Beyond Performance: Marisa Cerveris, Dancewear Designer
Marisa Cerveris’s idea for a dancewear line began as a young dancer studying at the University of North Carolina School of the Arts. “The leotards did not adhere to the small of my back and the fabric would billow out,” she says about the dancewear available at the time. “As dancers we work so hard to sculpt and shape our bodies. I thought it was crazy that the leotards didn’t accentuate that.”
Cerveris, who has no formal training in clothing design, acquired a basic knowledge of sewing and fabrics from her mother, who would make clothing and Halloween costumes for Cerveris and her siblings growing up in Huntington, West Virginia. It wasn’t however, until the dancer joined New York City Ballet that she began seriously experimenting with designing. Cerveris says she took apart her garments and those of fellow company members, tweaking their fit and getting feedback from the other dancers who served as her fit models.
She also gleaned a lot of information from watching and listening to the various costume designers while dancing with NYCB in Europe, and on Broadway (in The Phantom of The Opera). “We would always go for costume fittings at Barbara Matera’s shop in Manhattan. I would listen to Barbara speaking with Peter Martins and talking about costume design and showing fabrics as they were fitting us,” says Cerveris. “I got to see firsthand the creative and collaborative process, and all that seeped in.”
When she retired from the stage in 2000, Cerveris received a grant from Career Transition For Dancers. She purchased her first industrial sewing machine and set to work in Bethlehem, Pennsylvania, to develop her line of ByMarisa designs which have no elastic or center seams.
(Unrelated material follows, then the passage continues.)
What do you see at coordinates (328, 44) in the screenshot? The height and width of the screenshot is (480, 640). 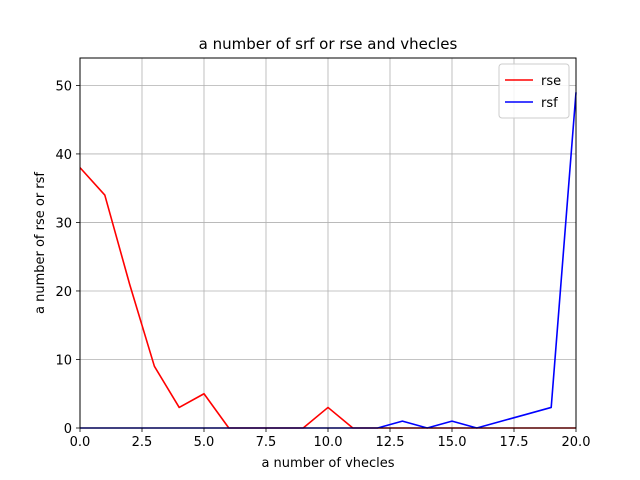 I see `chart-title: a number of srf or rse and vhecles` at bounding box center [328, 44].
“My approach to designing dancewear is the same as my approach to being a dancer: line is most important to me,” says Cerveris. “I am basically trying to paint the body with fabric.”
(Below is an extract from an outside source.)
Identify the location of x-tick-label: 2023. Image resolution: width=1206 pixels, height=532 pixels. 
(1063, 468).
At first, she used to worry she didn’t have enough to say that was different in dancewear design. But the lyrics from Stephen Sondheim’s musical Sunday in the Park with George—“Anything you do, let it come from you, and it will be new”—inspired her to get out of her own way. “This is what I have to offer. It is pure and it is sincere and it comes from me,” she says. The uniqueness of ByMarisa dancewear led the costume designers of Robert Altman’s 2003 film The Company to her to give the film’s dancers a signature look. More recently representatives of TV’s Dancing with the Stars did the same. She has now expanded the line to include workout wear for yoga and Pilates. “Everything I have become is because of my former career.”